Their ‘straw’ goes with them

The butterflies circulating your flowers are sipping nectar. They do it through a “proboscis,” a tube designed for sucking liquids. When not being used, these insects keep their proboscis rolled up (as shown in the photo above). Where bees feed themselves and take nectar back to the hive, the butterflies feed only themselves.

Once a butterfly lays her eggs, they’re on their own, as will the tiny caterpillars emerge from them. But their mother wants to give them the best start with the right plant: one her caterpillars can use for food when they hatch. The parsley plants in your garden are precisely what a Black Swallowtail butterfly will seek for her eggs. Tomato or lilac plants won’t do; she insists on a member of the carrot family.

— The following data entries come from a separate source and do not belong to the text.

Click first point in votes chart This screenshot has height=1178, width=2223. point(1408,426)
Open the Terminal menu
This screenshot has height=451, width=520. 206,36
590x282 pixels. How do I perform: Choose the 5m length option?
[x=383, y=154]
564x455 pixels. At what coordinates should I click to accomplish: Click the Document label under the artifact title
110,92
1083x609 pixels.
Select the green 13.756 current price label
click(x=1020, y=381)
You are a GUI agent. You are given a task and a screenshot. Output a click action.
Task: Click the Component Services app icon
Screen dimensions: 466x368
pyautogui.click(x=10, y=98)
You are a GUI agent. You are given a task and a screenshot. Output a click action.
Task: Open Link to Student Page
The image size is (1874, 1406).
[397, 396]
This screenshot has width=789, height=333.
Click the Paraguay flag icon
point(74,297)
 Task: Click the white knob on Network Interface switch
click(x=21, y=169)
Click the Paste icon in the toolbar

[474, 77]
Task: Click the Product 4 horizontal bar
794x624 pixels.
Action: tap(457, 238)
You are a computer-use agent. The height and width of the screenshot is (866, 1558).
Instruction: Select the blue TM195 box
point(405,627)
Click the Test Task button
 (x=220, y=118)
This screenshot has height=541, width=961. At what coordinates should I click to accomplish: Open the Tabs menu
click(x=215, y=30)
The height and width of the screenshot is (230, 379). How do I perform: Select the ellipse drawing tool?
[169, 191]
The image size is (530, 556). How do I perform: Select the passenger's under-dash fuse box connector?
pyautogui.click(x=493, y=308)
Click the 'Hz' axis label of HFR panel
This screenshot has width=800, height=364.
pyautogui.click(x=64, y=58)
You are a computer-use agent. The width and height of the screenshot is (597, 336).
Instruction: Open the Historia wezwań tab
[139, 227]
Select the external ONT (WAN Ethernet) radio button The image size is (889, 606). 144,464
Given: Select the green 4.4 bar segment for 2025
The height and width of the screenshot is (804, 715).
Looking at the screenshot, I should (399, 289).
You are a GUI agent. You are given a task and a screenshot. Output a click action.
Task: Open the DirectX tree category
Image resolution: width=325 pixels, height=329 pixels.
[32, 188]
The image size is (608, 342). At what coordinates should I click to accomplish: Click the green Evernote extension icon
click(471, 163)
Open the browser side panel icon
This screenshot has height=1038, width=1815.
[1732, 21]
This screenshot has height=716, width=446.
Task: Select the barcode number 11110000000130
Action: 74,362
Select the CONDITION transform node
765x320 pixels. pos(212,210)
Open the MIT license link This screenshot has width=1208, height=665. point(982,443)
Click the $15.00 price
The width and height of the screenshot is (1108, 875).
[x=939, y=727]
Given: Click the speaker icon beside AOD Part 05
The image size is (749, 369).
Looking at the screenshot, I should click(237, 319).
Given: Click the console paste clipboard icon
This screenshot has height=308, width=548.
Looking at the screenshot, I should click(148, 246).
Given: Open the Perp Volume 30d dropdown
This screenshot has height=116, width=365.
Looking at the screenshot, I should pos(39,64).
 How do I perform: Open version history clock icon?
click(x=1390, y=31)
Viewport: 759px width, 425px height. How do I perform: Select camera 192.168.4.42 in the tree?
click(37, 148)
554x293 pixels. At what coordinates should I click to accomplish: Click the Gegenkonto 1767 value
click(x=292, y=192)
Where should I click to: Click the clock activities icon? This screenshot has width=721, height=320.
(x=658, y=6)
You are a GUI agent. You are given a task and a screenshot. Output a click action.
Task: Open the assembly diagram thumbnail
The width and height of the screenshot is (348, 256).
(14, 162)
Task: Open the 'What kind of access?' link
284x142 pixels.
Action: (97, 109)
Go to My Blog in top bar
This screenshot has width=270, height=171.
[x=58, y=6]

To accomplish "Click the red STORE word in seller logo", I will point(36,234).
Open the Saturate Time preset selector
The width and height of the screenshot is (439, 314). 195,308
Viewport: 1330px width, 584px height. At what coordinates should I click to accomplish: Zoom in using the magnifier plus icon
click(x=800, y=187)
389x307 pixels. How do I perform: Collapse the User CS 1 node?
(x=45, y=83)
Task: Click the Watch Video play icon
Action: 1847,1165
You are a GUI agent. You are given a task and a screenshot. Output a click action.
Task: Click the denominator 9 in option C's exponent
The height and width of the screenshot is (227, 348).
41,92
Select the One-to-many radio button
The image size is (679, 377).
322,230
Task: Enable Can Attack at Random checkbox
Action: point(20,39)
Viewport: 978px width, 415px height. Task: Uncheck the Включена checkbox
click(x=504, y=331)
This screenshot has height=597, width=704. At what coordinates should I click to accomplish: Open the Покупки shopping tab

Many butterfly caterpillars have no defenses at all, save for green or brown coloration that helps them blend into their surroundings. However, Black Swallowtail caterpillars have a defense in the form of a very offensive odor they can emit to help repel predators. It comes from a V-shaped organ located behind their head, ordinarily kept out of sight. To see the organ, gently touch the caterpillar with your finger. It’s harmless and will feel dry to the touch. It’ll react by quickly contorting its body—you can feel its musculature. Like a Jack-in-the-box, you’ll immediately see the bright-orange V pop up and smell the strong odor. In a few moments, if there’s no further provocation, it’ll relax, return to its munching, and the smell will dissipate. It’ll need lots of it on its way to becoming a butterfly—this smelly defense won’t deter all predators, and life for this caterpillar (and most others) is fraught with danger.

Image of ants tending to aphids.

Ants tending to their aphid stock (makamuki0 / Pixabay; PD)



Farming the insect way

Looking more closely at your plants, do you see aphids? These tiny, pear-shaped, mostly all-female insects feed in colonies and suck the nutritious plant juices that are needed by young shoots and twigs. Aphids can be very destructive to plants if there’s a substantial infestation. However, they’re a favorite prey of ladybugs, Green Lacewings, hoverflies, and others, so that would seem to be the end of their story.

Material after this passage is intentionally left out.